Veracruz naufraga

Bisagra

Por José Páramo Castro

Algo pasa en Veracruz que ya nadie habla del gobernador sino de sus posibles sucesores. La mirada de los críticos se centra en Roció Nahle y en Ricardo Ahued. Cuitláhuac García, simplemente no existe.

Cuitláhuac ha dejado de gobernar desde ahora y esto, al parecer, no le preocupa. Ya vivió la sorpresiva sensación de ser gobernador un par de años y ahora simplemente se retirará a vivir de sus rentas.

Veracruz ha vivido una mala racha de malos gobernadores. Los que no vaciaron las arcas, inventaron empresas que nunca existieron, robaron a manos llenas, o simplemente gozaron del poder sin trabajar. En este siglo no ha habido uno solo que antepusiera el servicio a la ambición personal. Lo han gobernado tres partidos diferentes y ninguno ha respondido a las verdaderas necesidades de los veracruzanos. Es por demás justificada la negación absoluta del actual gobernador, cuyo trabajo no es ni bueno ni malo, simplemente no existe.

La ola electoral que produjo el fenómeno político llamado López Obrador llevó consigo a un mediocre ingeniero que debió haberse quedado dando clases el alguna preparatoria del interior del estado de Veracruz; sin embargo, lo creyeron capaz de seguir en su camino en la política hasta que las consecuencias son ahora insostenibles, de ahí que la gente ya no hable de él sino de su sucesor o sucesora que deberá quitarlo de en medio, junto con un equipo de colaboradores que nunca funcionaron en sus respectivos puestos.

Cuitláhuac daba la impresión de no saber qué hacer desde el momento mismo de conocer el triunfo electoral.

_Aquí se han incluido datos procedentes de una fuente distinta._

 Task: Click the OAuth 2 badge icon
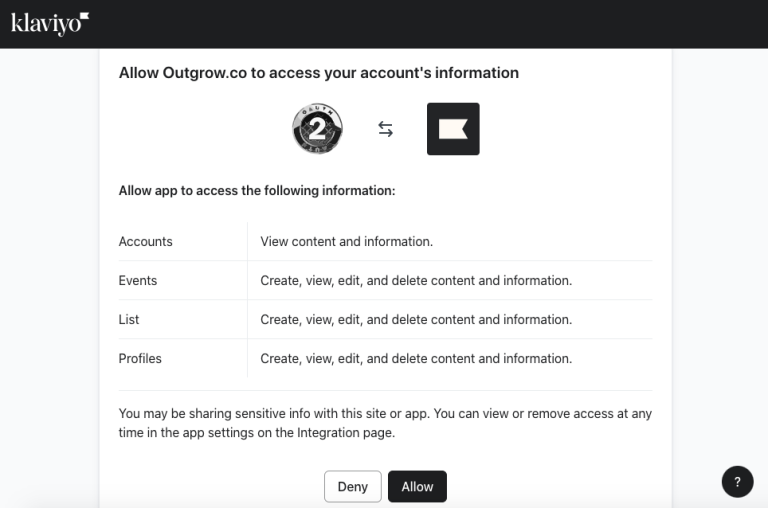317,129
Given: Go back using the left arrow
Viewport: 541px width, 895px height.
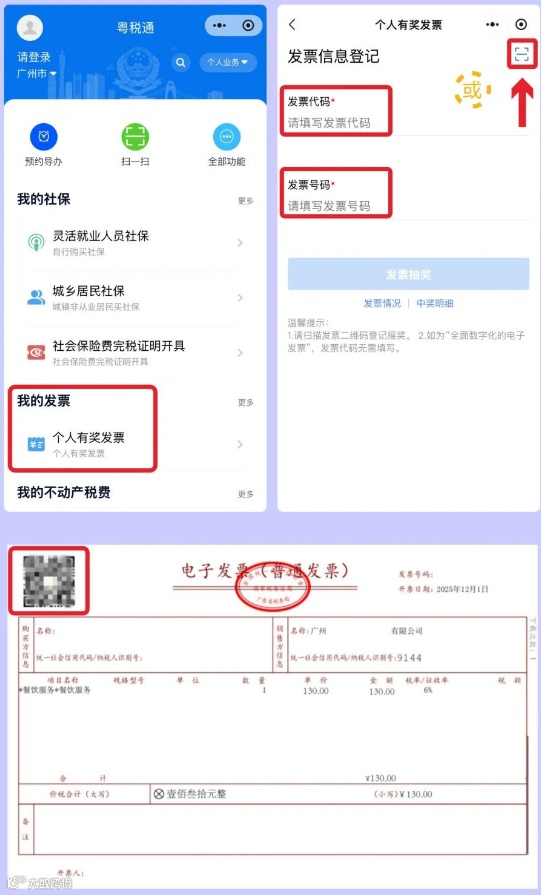Looking at the screenshot, I should [292, 25].
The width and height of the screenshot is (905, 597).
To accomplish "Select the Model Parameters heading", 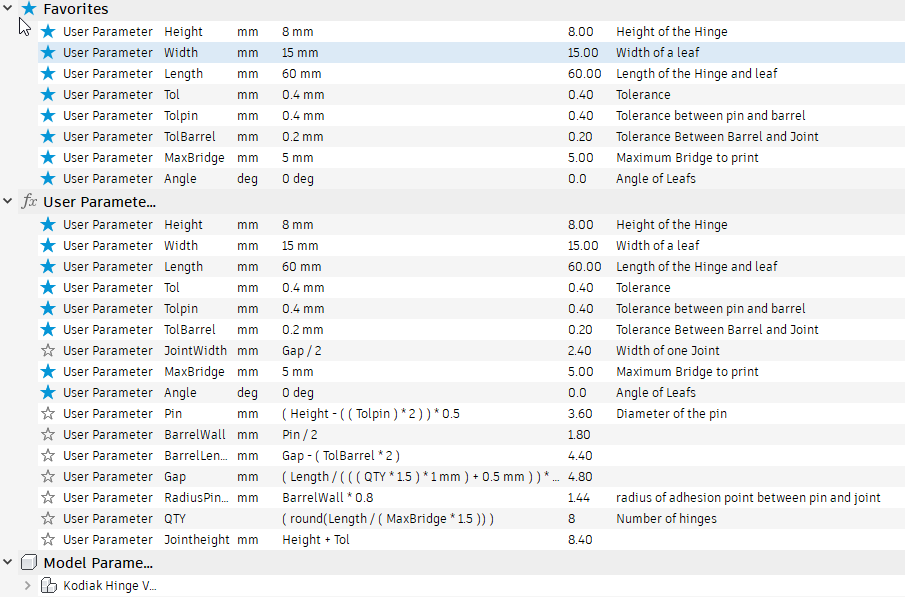I will 98,563.
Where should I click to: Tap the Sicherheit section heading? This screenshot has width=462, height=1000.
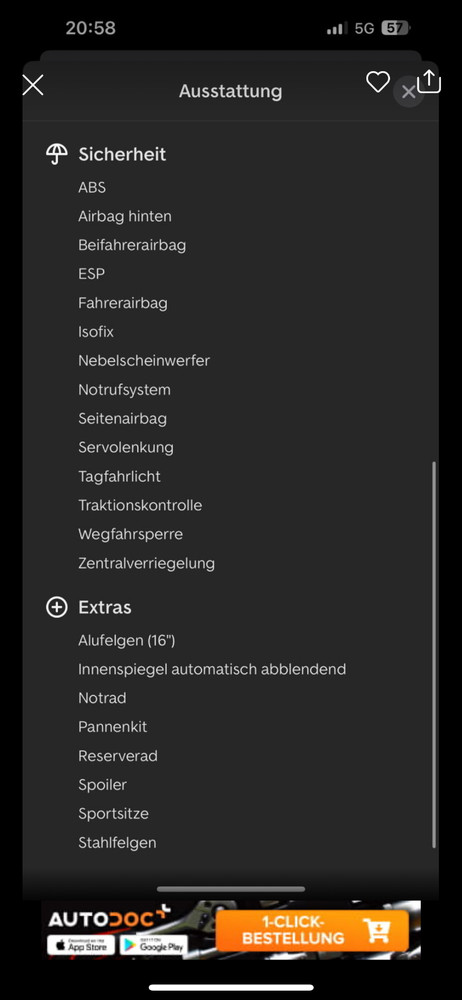pos(122,154)
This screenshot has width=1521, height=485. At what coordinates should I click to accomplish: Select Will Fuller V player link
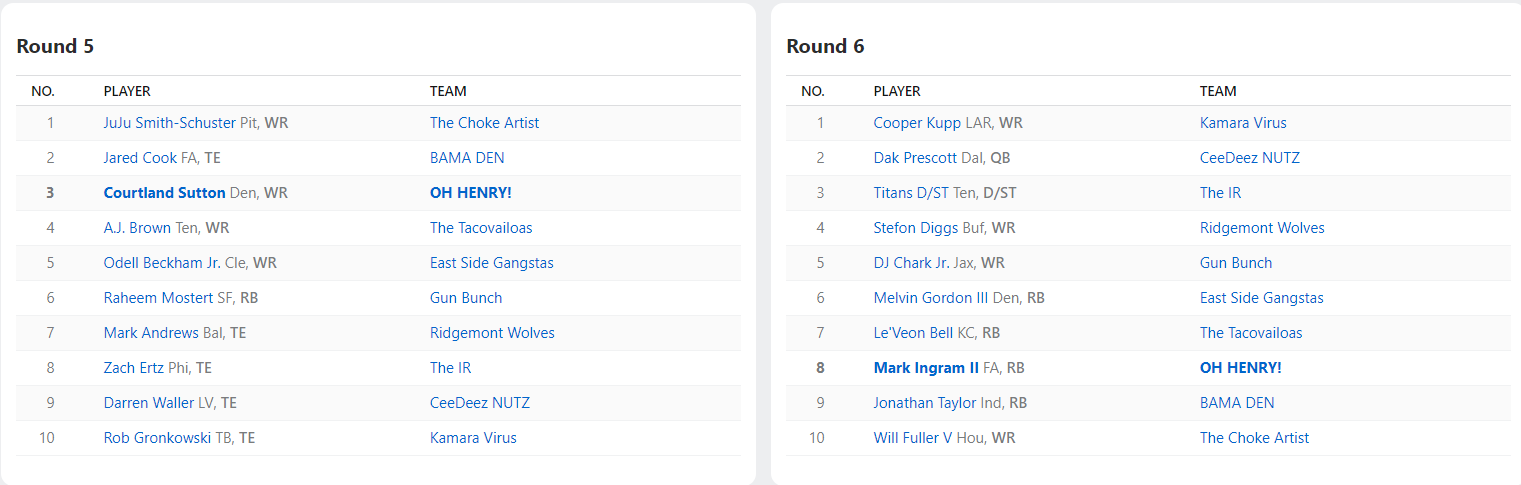point(913,438)
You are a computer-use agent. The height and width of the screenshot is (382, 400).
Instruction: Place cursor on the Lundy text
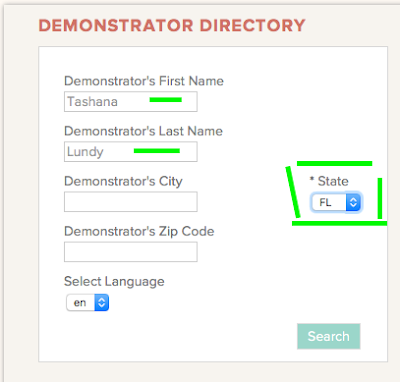pos(85,152)
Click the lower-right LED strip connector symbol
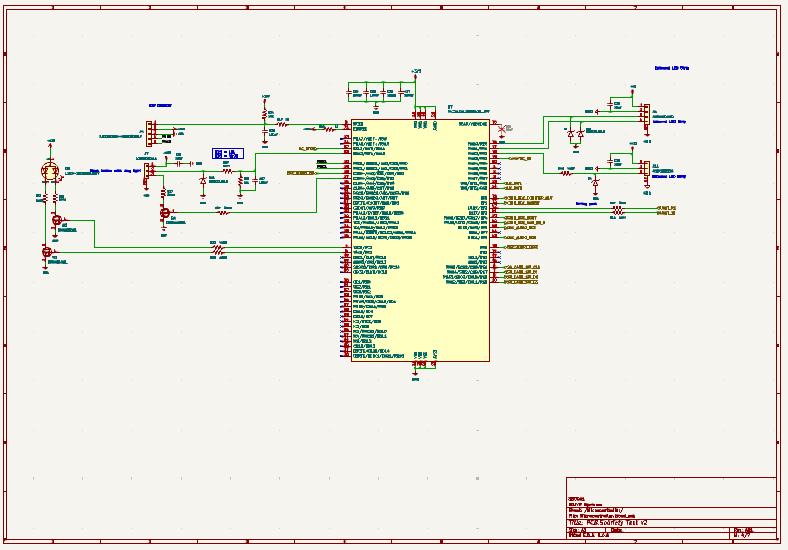Screen dimensions: 788x550 click(x=644, y=168)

Sabía a quién nombrar sin la certeza de que cubrieran el perfil, designó a los amigos y los recomendados, aglutinando un grupo muy mediocre para realizar cualquier tipo de funciones, con los resultados que ahora pueden constatarse en la entidad.

El presidente de la República confiaba en él tanto que se mencionaba su nombre para el 2024; era su consentido, pero no su incondicional. Ahora sólo se menciona a su sucesor como reparador de los daños hecho por Cuitláhuac.

Las primeras semanas de gestión al frente de la gubernatura mostraron la ineficiencia de un ingeniero que ni siquiera era capaz de ejercer su profesión, sino que se limitaba a impartir clases. Labor que nunca debió abandonar.

Cuitláhuac empezó a dejar huecos de poder desde el primer momento en que gobernó. A las semanas de su gestión empezaron a barajarse nombres de colaboradores señalados como los verdaderos amos del estado. Se habló de su amigo Esteban Ramírez, quien parecía el capataz de la entidad, tratando a propios y extraños con la punta del pie como si su puesto fuera eterno y absoluto. Cayó de la gracia de todos y antes de que la gente lo sacara o los medios lo aniquilaran definitivamente, Cuitláhuac lo coloca como posible líder de Morena, que seguramente no llegará por el bien de todos.

Así se enunciaron nombres de miembros de su equipo para encontrar quién ejercía el poder tras el trono, pero la figura de Cuitláhuac no era, desde el inicio, la de un mandatario estatal sólido o con personalidad propia sino un títere de su propia incapacidad.

Veracruz ha evitado el naufragio que les impusieron los malos gobernantes. Es hora de llegar a buen puerto y transformarlo.